Industry News16 June 2026

Togo Moves Toward Activating National Film and Audiovisual Fund

Togo has moved closer to activating its national film and audiovisual support fund, FoNSICA.

Togo Moves Toward Activating National Film and Audiovisual Fund

Togo has moved closer to activating its national film and audiovisual support fund, FoNSICA. The Ministry of Tourism, Culture, and Arts held a two-day workshop in Lomé on 4 June 2026 to review the legal orders required to make the fund operational.

Togo, the West African country on the Gulf of Guinea, has moved closer to activating its national film and audiovisual support fund. The Ministry of Tourism, Culture, and Arts held a two-day workshop in Lomé, the Togolese capital, on 4 June 2026 to review the legal orders required to make the fund operational.

The fund is known as FoNSICA, short for Fonds national de soutien à l'industrie cinématographique et audiovisuelle. It is intended as a public financing mechanism for Togo's film and audiovisual sector.

The workshop was organized by the ministry through the Centre national du cinéma et de l'image animée, Togo's state cinema agency. The agency is responsible for cinema and animated-image policy in the country.

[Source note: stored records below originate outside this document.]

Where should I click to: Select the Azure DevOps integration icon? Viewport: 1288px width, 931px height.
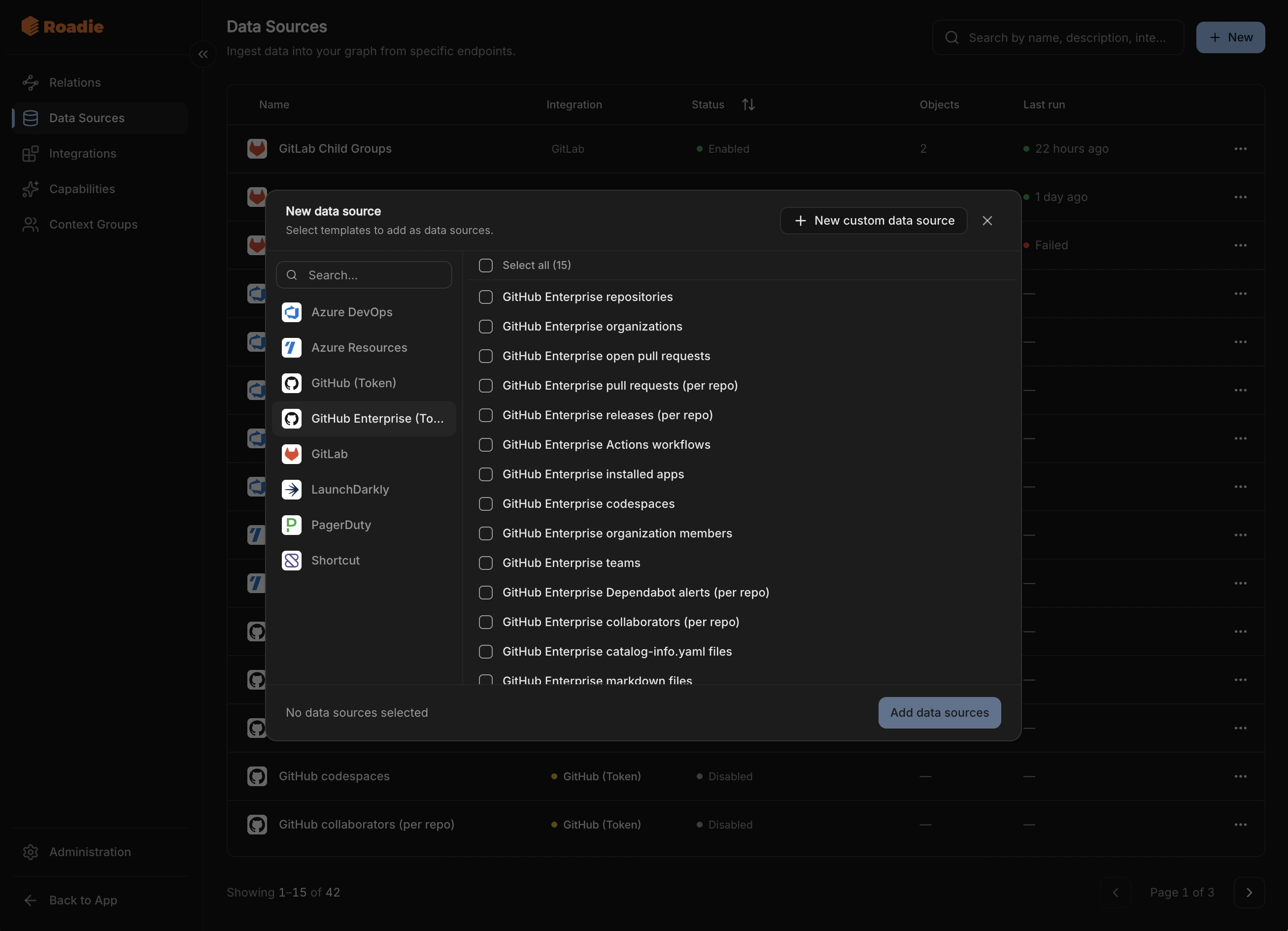point(291,312)
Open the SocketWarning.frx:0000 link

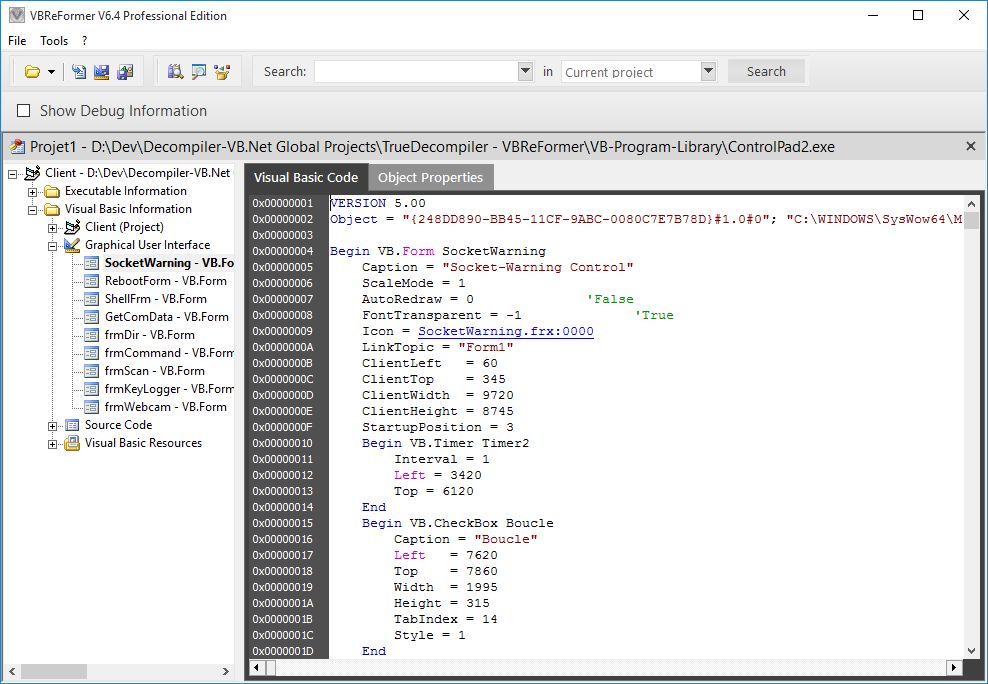(505, 331)
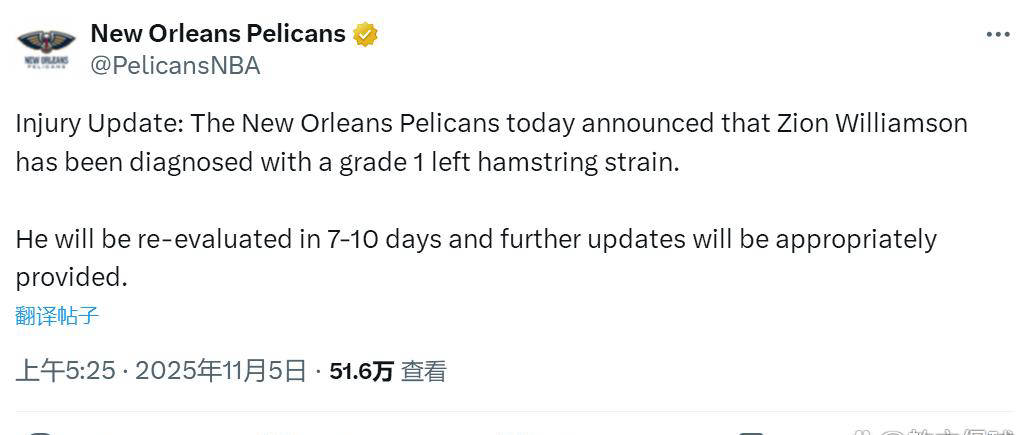Viewport: 1036px width, 435px height.
Task: Click the 2025年11月5日 post date
Action: click(x=220, y=371)
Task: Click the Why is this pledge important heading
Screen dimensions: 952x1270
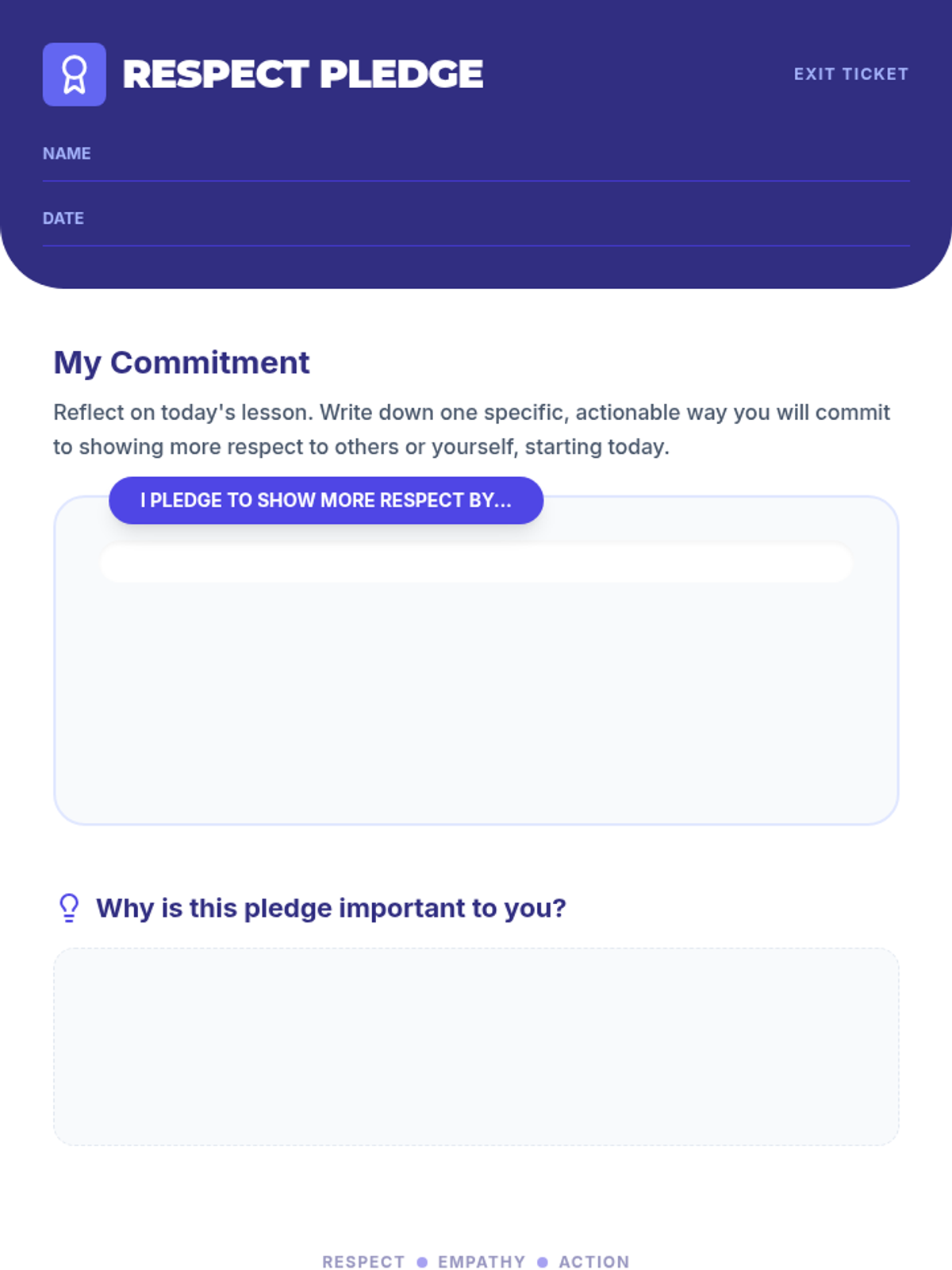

The meeting brought together professional film and audiovisual associations, the National Assembly, the ministry responsible for finance, the Togolese Revenue Office, Télévision Togolaise, Togo's public television broadcaster, and other institutional partners. Participants reviewed the legal, administrative, and technical provisions needed before the fund could begin operating.

According to the ministry, FoNSICA's proposed financing sources include special public levies, registration fees linked to film and audiovisual authorizations, a dedicated tax for film production, donations, and other authorized resources.

FoNSICA is part of a longer reform process. Togo adopted a cinema and animated-image law on 29 September 2021. On 21 December 2022, the Council of Ministers adopted a decree outlining the fund's organization and operations. The June 2026 workshop was therefore an implementation step, focused on the remaining legal orders needed to move the fund toward activity.

The fund situates Togo within a broader Francophone West African policy pattern, in which governments have established public mechanisms to finance film and audiovisual production. Senegal has FOPICA, the Fonds de promotion de l'industrie cinématographique et audiovisuelle, established by Law No. 2002-18 of 15 April 2002. Côte d'Ivoire has FONSIC, the Fonds de soutien à l'industrie cinématographique, which is mandated to finance the promotion and development of the country's cinema industry.

The Togolese government has described cinema as a source of wealth and employment. In its 21 December 2022 communiqué, the Council of Ministers said FoNSICA would support the modernization of structures and technical equipment intended to reduce production costs for Togolese films.

The ministry has not announced a launch date for the fund.